Exercice proposé a: Présentez sous forme de liste numérotée les lignes des enregistrements, depuis celle qui contient « Click the location pin icon for the site » jusqu'à celle qui contient « Action: click(706, 369) », ces deux lignes comprises, en omettant les lignes vides.
___ Extrait du texte
AccueilLa UNELes Tunisiens ont-ils fait leur révolution pour saper l'Etat?

Les Tunisiens ont-ils fait leur révolution pour saper l’Etat?

La dernière polémique autour de l’entrée de touristes israéliens pour accomplir le pèlerinage annuel d’Al Ghriba, a cloué au pilori les deux ministres du tourisme et de la sécurité, et illustré le grand malentendu qui a émergé depuis la révolution. Que faire de l’Etat tunisien ? le réformer pour le rendre plus performant ou le détruire, et que faire de l’entreprise économique ? Optimiser sa gestion et améliorer son efficience ou la saigner à blanc. Comme disait la fable : faut-il entretenir la poule qui donne des œufs ou la tuer pour en faire un repas copieux et ensuite laisser les choses évoluer comme le voudra le bon Dieu?
______
Exercice proposé b: Recopiez intégralement le texte sur la révolution tunisienne, sans rien y changer.
___ Données fournies
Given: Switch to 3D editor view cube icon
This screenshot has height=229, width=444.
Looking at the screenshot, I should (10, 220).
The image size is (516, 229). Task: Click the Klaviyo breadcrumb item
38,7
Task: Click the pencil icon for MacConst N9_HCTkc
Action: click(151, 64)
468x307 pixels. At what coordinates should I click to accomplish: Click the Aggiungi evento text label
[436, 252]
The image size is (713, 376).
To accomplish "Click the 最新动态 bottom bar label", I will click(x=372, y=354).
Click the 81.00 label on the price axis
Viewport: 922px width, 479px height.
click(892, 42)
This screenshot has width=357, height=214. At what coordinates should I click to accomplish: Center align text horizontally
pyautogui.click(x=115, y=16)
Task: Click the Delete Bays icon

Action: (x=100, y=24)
______
___ Données fournies
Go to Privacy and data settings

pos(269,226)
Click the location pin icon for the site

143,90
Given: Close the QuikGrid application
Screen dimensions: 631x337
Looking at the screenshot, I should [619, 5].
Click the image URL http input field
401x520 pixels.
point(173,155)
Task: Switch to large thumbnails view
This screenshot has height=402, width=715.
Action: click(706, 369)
______
Corrigé détaillé a:
1. Click the location pin icon for the site
2. 143,90
3. Given: Close the QuikGrid application
4. Screen dimensions: 631x337
5. Looking at the screenshot, I should [619, 5].
6. Click the image URL http input field
7. 401x520 pixels.
8. point(173,155)
9. Task: Switch to large thumbnails view
10. This screenshot has height=402, width=715.
11. Action: click(706, 369)

Corrigé détaillé b:
AccueilLa UNELes Tunisiens ont-ils fait leur révolution pour saper l'Etat?

Les Tunisiens ont-ils fait leur révolution pour saper l’Etat?

La dernière polémique autour de l’entrée de touristes israéliens pour accomplir le pèlerinage annuel d’Al Ghriba, a cloué au pilori les deux ministres du tourisme et de la sécurité, et illustré le grand malentendu qui a émergé depuis la révolution. Que faire de l’Etat tunisien ? le réformer pour le rendre plus performant ou le détruire, et que faire de l’entreprise économique ? Optimiser sa gestion et améliorer son efficience ou la saigner à blanc. Comme disait la fable : faut-il entretenir la poule qui donne des œufs ou la tuer pour en faire un repas copieux et ensuite laisser les choses évoluer comme le voudra le bon Dieu?